Aim of the exercise:
Rewrite all of the material below with "coordinates" swapped out for "location" everywhere it occurs, leaving every other character unchanged.

Record excerpts:

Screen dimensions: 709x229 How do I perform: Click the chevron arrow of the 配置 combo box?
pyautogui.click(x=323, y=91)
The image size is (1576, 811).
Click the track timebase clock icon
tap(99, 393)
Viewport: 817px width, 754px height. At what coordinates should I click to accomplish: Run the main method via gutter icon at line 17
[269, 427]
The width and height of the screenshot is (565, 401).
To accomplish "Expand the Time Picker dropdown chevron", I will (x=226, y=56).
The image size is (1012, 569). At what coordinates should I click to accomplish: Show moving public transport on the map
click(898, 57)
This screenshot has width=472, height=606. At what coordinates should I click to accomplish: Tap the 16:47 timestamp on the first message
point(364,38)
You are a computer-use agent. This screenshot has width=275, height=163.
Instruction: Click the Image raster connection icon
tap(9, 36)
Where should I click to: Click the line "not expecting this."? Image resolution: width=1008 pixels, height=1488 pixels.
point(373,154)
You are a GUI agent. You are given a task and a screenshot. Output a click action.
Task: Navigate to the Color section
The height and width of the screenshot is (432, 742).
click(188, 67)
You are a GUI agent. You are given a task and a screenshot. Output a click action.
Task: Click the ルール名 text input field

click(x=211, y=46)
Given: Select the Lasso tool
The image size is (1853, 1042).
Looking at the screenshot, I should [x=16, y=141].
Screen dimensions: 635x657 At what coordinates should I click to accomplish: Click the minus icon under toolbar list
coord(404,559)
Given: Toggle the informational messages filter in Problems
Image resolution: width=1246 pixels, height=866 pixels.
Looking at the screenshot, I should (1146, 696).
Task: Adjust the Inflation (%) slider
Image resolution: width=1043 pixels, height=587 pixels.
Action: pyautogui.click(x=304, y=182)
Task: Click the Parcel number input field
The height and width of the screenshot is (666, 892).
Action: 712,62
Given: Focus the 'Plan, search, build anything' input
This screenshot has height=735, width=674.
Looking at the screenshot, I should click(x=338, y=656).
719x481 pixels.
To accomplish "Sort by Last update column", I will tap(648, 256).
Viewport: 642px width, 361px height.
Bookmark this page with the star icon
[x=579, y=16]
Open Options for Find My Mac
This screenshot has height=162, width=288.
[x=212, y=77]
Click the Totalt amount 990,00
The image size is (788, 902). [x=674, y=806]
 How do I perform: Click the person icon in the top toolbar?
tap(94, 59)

The reply:
Screen dimensions: 709x229 How do I perform: Click the chevron arrow of the 配置 combo box?
pyautogui.click(x=323, y=91)
The image size is (1576, 811).
Click the track timebase clock icon
tap(99, 393)
Viewport: 817px width, 754px height. At what location should I click to accomplish: Run the main method via gutter icon at line 17
[269, 427]
The width and height of the screenshot is (565, 401).
To accomplish "Expand the Time Picker dropdown chevron", I will (x=226, y=56).
The image size is (1012, 569). At what location should I click to accomplish: Show moving public transport on the map
click(898, 57)
This screenshot has width=472, height=606. At what location should I click to accomplish: Tap the 16:47 timestamp on the first message
point(364,38)
You are a computer-use agent. This screenshot has width=275, height=163.
Instruction: Click the Image raster connection icon
tap(9, 36)
Where should I click to: Click the line "not expecting this."? Image resolution: width=1008 pixels, height=1488 pixels.
point(373,154)
You are a GUI agent. You are given a task and a screenshot. Output a click action.
Task: Navigate to the Color section
The height and width of the screenshot is (432, 742).
click(188, 67)
You are a GUI agent. You are given a task and a screenshot. Output a click action.
Task: Click the ルール名 text input field

click(x=211, y=46)
Given: Select the Lasso tool
The image size is (1853, 1042).
Looking at the screenshot, I should [x=16, y=141].
Screen dimensions: 635x657 At what location should I click to accomplish: Click the minus icon under toolbar list
coord(404,559)
Given: Toggle the informational messages filter in Problems
Image resolution: width=1246 pixels, height=866 pixels.
Looking at the screenshot, I should (1146, 696).
Task: Adjust the Inflation (%) slider
Image resolution: width=1043 pixels, height=587 pixels.
Action: pyautogui.click(x=304, y=182)
Task: Click the Parcel number input field
The height and width of the screenshot is (666, 892).
Action: 712,62
Given: Focus the 'Plan, search, build anything' input
This screenshot has height=735, width=674.
Looking at the screenshot, I should click(x=338, y=656).
719x481 pixels.
To accomplish "Sort by Last update column", I will tap(648, 256).
Viewport: 642px width, 361px height.
Bookmark this page with the star icon
[x=579, y=16]
Open Options for Find My Mac
This screenshot has height=162, width=288.
[x=212, y=77]
Click the Totalt amount 990,00
The image size is (788, 902). [x=674, y=806]
 How do I perform: Click the person icon in the top toolbar?
tap(94, 59)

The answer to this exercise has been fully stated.